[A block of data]
□ □ □ □ □ □ □
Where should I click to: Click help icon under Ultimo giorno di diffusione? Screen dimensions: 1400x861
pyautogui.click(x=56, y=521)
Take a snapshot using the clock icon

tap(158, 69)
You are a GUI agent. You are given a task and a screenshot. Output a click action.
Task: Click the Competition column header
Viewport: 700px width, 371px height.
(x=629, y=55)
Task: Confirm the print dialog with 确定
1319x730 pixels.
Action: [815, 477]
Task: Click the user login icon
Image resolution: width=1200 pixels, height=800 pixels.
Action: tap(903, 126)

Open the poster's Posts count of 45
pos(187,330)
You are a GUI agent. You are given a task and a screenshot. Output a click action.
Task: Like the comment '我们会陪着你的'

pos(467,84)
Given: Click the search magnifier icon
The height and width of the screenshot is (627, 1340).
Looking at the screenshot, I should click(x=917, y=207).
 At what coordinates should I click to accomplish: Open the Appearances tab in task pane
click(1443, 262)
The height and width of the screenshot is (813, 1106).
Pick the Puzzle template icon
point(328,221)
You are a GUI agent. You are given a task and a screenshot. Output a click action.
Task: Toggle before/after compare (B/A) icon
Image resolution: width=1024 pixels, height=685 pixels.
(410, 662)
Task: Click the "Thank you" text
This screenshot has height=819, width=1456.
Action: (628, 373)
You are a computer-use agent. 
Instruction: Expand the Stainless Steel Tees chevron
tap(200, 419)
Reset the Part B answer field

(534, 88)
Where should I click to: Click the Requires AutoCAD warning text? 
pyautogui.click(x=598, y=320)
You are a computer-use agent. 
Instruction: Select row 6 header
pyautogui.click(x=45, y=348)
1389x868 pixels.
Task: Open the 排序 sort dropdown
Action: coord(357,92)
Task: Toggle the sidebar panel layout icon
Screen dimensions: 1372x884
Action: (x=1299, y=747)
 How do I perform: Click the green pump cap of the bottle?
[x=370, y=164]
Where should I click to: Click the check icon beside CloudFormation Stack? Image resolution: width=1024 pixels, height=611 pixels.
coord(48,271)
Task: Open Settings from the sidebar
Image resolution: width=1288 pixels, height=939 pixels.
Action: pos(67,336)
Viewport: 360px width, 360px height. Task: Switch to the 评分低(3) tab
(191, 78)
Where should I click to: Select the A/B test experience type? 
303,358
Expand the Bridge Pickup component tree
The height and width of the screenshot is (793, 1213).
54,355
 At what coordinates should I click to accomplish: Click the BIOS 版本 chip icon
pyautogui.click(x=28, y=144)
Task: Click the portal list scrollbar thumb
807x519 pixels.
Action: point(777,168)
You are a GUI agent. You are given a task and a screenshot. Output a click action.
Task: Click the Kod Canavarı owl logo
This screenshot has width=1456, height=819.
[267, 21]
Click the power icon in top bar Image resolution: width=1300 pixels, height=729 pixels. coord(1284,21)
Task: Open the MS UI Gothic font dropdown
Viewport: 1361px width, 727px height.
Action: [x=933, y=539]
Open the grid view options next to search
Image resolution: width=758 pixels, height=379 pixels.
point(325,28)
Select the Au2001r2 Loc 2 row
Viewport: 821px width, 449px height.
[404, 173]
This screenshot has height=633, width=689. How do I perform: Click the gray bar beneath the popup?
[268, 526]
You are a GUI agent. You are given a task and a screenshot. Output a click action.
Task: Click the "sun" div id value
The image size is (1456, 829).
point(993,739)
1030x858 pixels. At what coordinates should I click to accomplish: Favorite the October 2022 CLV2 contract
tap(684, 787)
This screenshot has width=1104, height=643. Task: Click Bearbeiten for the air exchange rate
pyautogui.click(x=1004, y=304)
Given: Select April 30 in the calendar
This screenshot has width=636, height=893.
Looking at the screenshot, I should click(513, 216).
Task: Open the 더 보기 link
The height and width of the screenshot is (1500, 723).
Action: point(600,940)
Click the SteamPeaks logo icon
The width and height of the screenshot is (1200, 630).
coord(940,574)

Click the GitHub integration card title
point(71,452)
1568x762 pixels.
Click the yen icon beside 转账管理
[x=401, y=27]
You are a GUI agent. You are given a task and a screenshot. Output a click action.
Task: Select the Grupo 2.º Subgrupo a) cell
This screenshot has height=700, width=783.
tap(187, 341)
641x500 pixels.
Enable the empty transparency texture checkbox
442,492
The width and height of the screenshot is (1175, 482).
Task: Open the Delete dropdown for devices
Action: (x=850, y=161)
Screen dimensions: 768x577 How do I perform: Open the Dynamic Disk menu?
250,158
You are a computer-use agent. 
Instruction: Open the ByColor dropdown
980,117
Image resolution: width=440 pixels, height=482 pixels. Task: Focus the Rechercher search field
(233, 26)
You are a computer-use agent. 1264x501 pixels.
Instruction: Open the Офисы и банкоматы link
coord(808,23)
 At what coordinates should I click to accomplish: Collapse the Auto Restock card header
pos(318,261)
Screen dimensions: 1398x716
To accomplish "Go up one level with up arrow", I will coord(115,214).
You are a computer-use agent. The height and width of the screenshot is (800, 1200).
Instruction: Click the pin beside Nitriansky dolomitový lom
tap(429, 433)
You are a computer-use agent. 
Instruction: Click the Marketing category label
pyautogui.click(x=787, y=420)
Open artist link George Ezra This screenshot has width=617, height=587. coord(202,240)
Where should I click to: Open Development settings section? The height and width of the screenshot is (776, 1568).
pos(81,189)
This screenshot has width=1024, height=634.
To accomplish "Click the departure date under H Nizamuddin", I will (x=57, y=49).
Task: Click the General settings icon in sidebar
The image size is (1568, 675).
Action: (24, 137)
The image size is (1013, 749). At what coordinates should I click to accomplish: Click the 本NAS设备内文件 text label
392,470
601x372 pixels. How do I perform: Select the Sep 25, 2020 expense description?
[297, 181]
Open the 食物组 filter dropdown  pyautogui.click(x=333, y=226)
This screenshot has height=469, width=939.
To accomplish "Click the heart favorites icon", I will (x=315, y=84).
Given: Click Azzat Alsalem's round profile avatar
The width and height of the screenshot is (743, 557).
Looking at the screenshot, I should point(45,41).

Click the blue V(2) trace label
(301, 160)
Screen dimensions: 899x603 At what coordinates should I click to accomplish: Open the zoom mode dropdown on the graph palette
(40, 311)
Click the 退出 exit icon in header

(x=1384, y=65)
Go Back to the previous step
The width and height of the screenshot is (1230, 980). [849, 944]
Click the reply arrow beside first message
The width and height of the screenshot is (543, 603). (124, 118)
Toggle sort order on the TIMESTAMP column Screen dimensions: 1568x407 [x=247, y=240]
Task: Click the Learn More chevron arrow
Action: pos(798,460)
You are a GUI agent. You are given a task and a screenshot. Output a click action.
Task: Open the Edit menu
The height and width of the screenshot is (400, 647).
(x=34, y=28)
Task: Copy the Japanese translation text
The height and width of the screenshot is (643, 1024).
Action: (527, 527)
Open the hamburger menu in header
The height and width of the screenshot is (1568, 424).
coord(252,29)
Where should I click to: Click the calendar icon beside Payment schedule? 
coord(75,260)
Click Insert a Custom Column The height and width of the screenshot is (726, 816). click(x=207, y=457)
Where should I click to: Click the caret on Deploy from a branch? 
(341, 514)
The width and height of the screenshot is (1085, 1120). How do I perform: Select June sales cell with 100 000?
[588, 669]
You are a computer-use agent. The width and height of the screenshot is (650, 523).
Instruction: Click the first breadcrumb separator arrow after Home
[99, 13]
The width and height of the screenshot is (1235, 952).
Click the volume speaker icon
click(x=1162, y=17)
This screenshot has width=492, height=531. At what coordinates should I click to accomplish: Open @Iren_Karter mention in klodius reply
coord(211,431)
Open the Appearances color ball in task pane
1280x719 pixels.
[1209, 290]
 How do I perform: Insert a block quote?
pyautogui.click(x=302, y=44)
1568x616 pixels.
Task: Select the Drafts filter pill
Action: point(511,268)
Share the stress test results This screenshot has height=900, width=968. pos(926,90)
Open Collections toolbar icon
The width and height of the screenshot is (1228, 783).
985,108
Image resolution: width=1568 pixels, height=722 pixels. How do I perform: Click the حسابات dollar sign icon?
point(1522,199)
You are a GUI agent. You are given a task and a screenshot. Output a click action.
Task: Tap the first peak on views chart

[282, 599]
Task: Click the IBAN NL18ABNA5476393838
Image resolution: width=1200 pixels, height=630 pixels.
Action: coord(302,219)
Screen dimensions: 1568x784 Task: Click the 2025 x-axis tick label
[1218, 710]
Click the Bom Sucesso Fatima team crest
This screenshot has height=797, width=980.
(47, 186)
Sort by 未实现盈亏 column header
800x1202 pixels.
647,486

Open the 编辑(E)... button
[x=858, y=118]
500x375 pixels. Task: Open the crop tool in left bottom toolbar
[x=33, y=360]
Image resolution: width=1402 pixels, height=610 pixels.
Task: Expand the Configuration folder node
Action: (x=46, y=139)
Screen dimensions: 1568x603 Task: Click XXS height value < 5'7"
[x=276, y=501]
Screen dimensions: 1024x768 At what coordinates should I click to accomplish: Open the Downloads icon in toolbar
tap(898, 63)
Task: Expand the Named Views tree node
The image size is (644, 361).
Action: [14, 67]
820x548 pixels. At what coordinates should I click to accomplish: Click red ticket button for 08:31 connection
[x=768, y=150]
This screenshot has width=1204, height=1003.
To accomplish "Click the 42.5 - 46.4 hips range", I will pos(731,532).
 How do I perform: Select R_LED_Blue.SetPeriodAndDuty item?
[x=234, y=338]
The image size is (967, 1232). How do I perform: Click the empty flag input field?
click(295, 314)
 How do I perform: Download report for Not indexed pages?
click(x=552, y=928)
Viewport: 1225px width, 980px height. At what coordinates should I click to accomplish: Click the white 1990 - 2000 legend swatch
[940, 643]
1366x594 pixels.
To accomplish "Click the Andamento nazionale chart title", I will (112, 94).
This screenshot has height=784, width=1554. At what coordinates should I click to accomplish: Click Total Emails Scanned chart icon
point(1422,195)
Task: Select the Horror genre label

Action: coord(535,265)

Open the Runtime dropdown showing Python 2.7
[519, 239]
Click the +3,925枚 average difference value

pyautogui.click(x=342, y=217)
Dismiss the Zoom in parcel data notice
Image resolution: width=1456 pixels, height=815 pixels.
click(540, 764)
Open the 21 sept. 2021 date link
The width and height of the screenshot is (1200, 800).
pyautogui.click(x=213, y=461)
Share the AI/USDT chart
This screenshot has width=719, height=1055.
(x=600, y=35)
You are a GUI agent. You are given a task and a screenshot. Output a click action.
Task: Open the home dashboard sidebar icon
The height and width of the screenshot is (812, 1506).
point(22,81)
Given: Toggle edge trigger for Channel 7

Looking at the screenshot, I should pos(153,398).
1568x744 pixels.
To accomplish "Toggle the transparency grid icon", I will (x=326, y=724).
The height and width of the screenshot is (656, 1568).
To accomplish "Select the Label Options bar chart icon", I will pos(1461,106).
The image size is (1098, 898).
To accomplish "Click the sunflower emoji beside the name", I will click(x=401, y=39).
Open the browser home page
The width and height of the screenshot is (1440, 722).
□ □ □ □ □ □ □
**Short problem**
Write out the lines above exactly as they appear, everything from the line containing "You are a computer-use agent. The height" down to the line containing "pyautogui.click(x=787, y=420)", with both of those lines included.

**Exercise answer**
You are a computer-use agent. The height and width of the screenshot is (800, 1200).
Instruction: Click the pin beside Nitriansky dolomitový lom
tap(429, 433)
You are a computer-use agent. 
Instruction: Click the Marketing category label
pyautogui.click(x=787, y=420)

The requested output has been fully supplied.